Simon Greenshields, the managing director and global head of power, associated power fuels and emissions trading and structuring, said Morgan Stanley supports using “market-based solutions to meet environmental policies and objectives.”
Global trading in emissions credits will double to $22 billion in 2006, up from about $11 billion for all of 2005, the World Bank told a carbon market trade fair in Beijing on Thursday.
One hundred and sixty-three countries have signed and ratified the Kyoto Protocol, which calls for a reduction in greenhouse gas emissions in the first phase, slated to end in 2012.
Under the terms of the 1997 agreement, countries are allowed to offset their obligations and earn credits by transferring and funding emissions-reducing technology and programs in other signatory countries. The United Nations oversees the project registration and approval process.
As the 2012 deadlines nears, the buying of the emissions-permitting carbon credits is expected to accelerate.
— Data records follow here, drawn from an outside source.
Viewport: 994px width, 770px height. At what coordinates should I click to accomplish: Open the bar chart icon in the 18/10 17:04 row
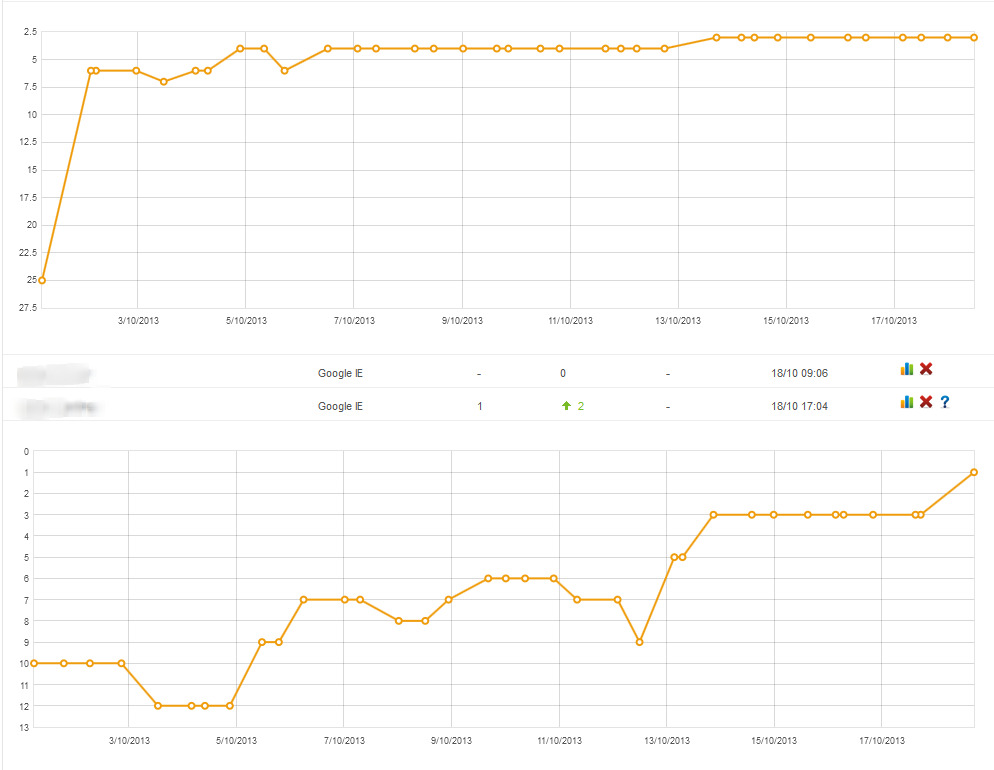click(x=907, y=402)
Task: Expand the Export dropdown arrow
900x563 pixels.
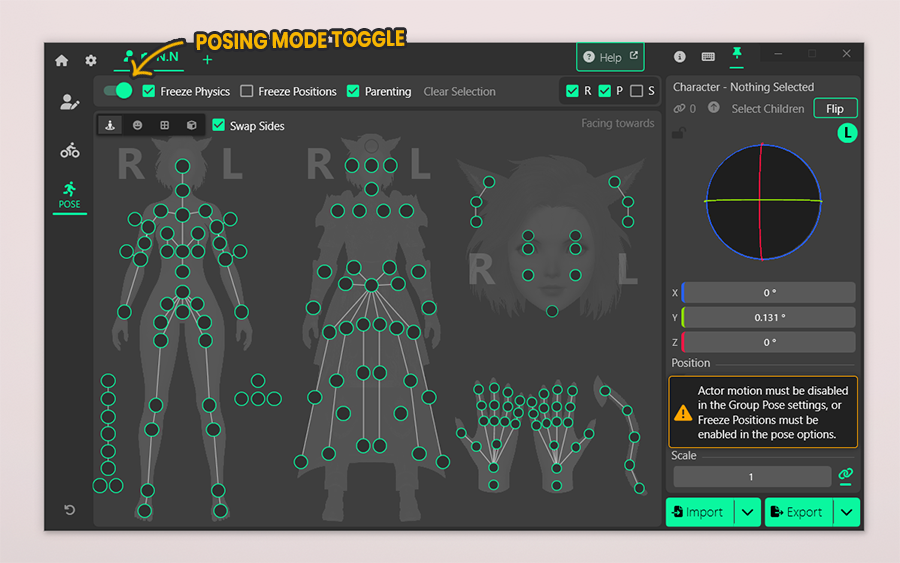Action: coord(847,512)
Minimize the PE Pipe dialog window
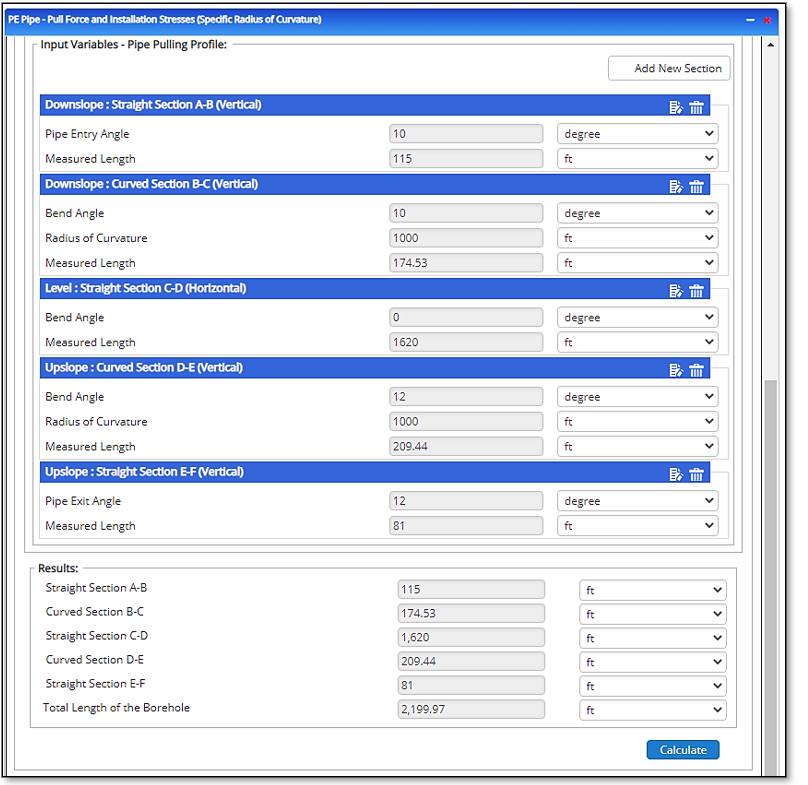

Morgan Stanley is likely betting that it will profit from buying the emissions credits now - and selling them to various governments and industries at a later date.
Other investment banks, such as Germany’s Deutsche Bank, also trade carbon emissions credits. The global carbon market is growing quickly in Europe and in emerging markets. The U.S. has established the Chicago Climate Exchange, which is teaming up with the Montreal Exchange on a new climate exchange in Canada.
Although Canada signed on to the Kyoto Protocol, Prime Minister Stephen Harper’s Conservative government has effectively scuttled this country’s international commitments on global warning in favour of a made-in-Canada plan that critics say falls short.
Meanwhile, the countries that make up the European Union have already implemented a trial phase involving capping and trading of emissions allowances across the industrial and utility sectors and are considering including the air transportation sector.
European Union carbon-dioxide permits for delivery in December fell to their lowest in almost three weeks Thursday as natural gas prices tumbled, according to Bloomberg news. Gas produces about half the amount of carbon emissions as coal does to generate a unit of power.